Dependiendo de diversos criterios clínicos, como la magnitud de la HTA, otros factores de
riesgo, daño a nivel de órganos blancos, edad y otros, se puede plantear el uso de fármacos, que por
lo general deben tomarse de forma indefinida y diariamente, en forma única o a veces asociados.
Como cualquier medicamento, estos también tienen efectos secundarios los cuales deben
considerarse al indicar el tratamiento.

Entre los distintos fármacos destacan:

a) Los β-bloqueadores: actúan bloqueando los receptores cardíacos β-1, impidiendo el aumento
de la contractibilidad y frecuencia cardiaca mediada por el sistema autonómico simpático,
impidiendo el aumento del débito cardiaco, disminuyendo la presión arterial.
b) Los diuréticos, actúan a nivel renal, aumentando la excreción renal de sodio y así
disminuyendo la volemia y el volumen circulante, al disminuir este volumen disminuye la
sangre que llega al corazón para cada bombeo disminuyendo el gasto cardíaco y así
disminuyendo la presión arterial.
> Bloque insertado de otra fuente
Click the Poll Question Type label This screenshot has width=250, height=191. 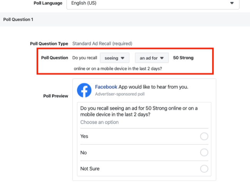(x=49, y=44)
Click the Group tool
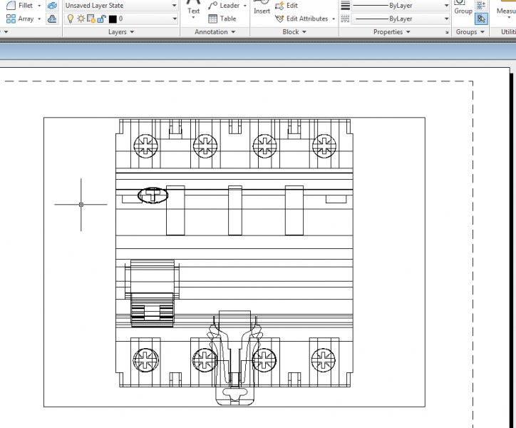 pyautogui.click(x=463, y=9)
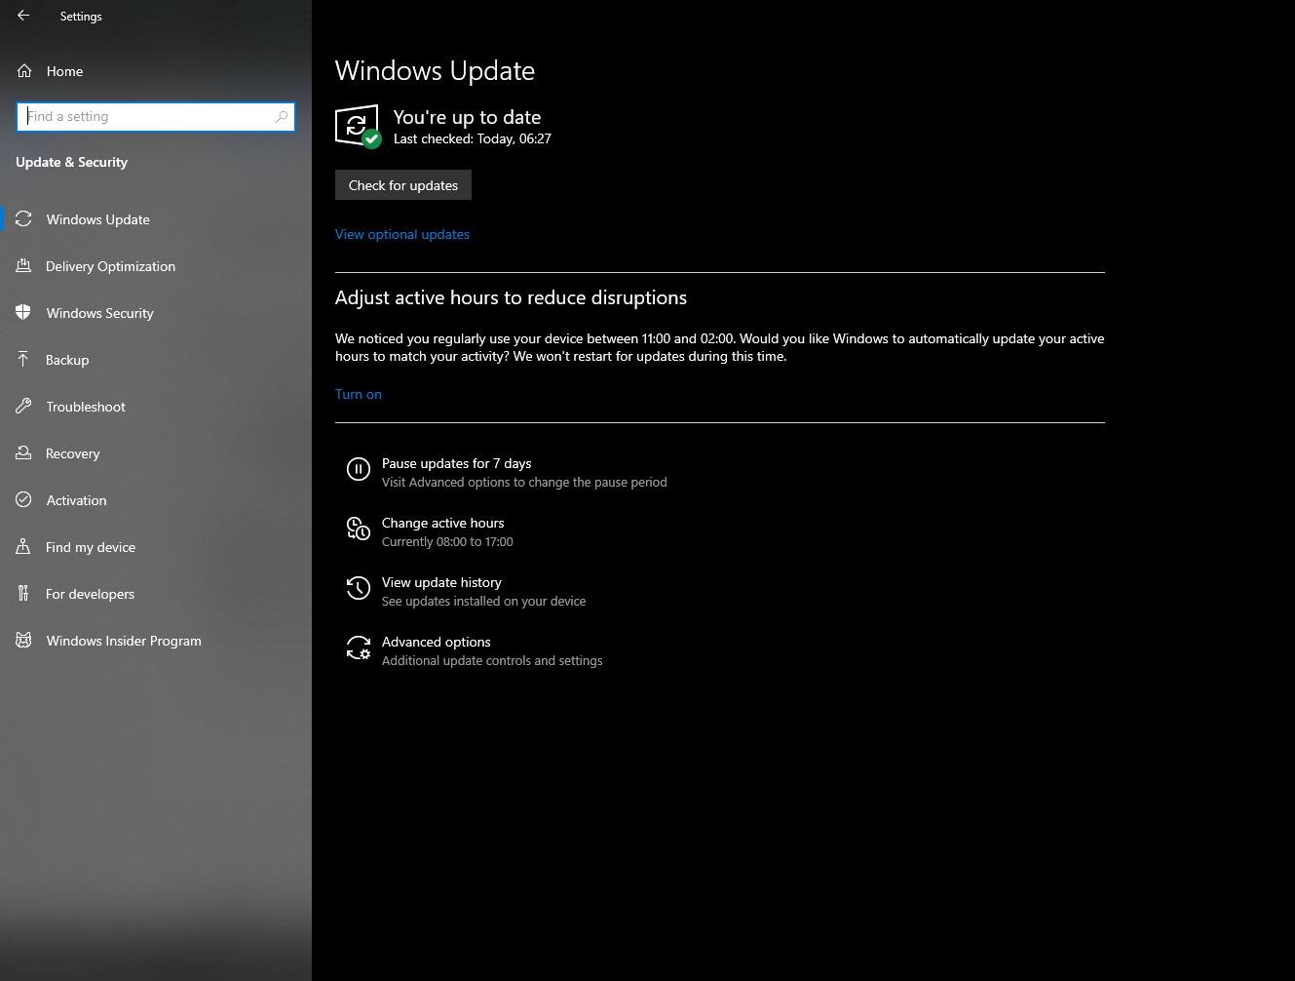Click the Recovery icon in the sidebar

pos(24,453)
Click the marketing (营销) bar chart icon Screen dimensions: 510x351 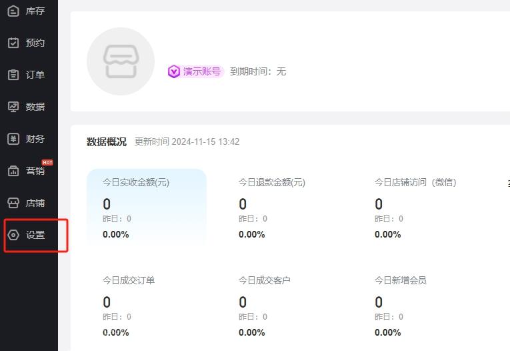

Entre los más usados destacan la hidroclorotiazida y los
diuréticos de asa larga como furosemida.
c) Los vasodilatadores o bloqueadores de los canales de calcio, como nifedipino, dialtiazem, o
verapamilo, actúan bloqueando el mecanismo de contracción arterial, disminuyendo
consiguientemente la resistencia sistémica y así disminuyendo la presión arterial.
d) Los bloqueadores de receptores α periféricos son otro grupo de vasodilatadores. Incluyen a
hidralazina, usualmente usada en embarazadas y doxazocina.
e) Los inhibidores de la enzima convertidora, iECA (enalapril, captopril, entre otros), inhiben la
conversión de angiotensina I a II, la cual es un potente vasoconstrictor (aumenta la resistencia
sistémica). La enzima convertidora también participa en la degradación de la bradicinina el cual
es un vasodilatador y al inhibirse su degradación la bradicinina aumenta, lo cual provoca
vasodilatación y disminución de la resistencia sistémica, disminuyendo la presión arterial. Los
sartanes actúan de manera similar. Es importante destacar que los iECA han demostrado gran
eficacia en control de la HTA en pacientes diabéticos, donde se ha demostrado un aumento de la
sobrevida, en pacientes con insuficiencia cardiaca y también son útiles en disminuir la
progresión del daño renal en nefrópatas.
f) Los bloqueadores del receptor de angiotensina II (losartan o candesartán) evitan que la
angiotensina II actúe sobre la musculatura lisa (y no ocurra vasoconstricción) y también sobre la
estimulación que produce la liberación de aldosterona en la glándula suprarrenal.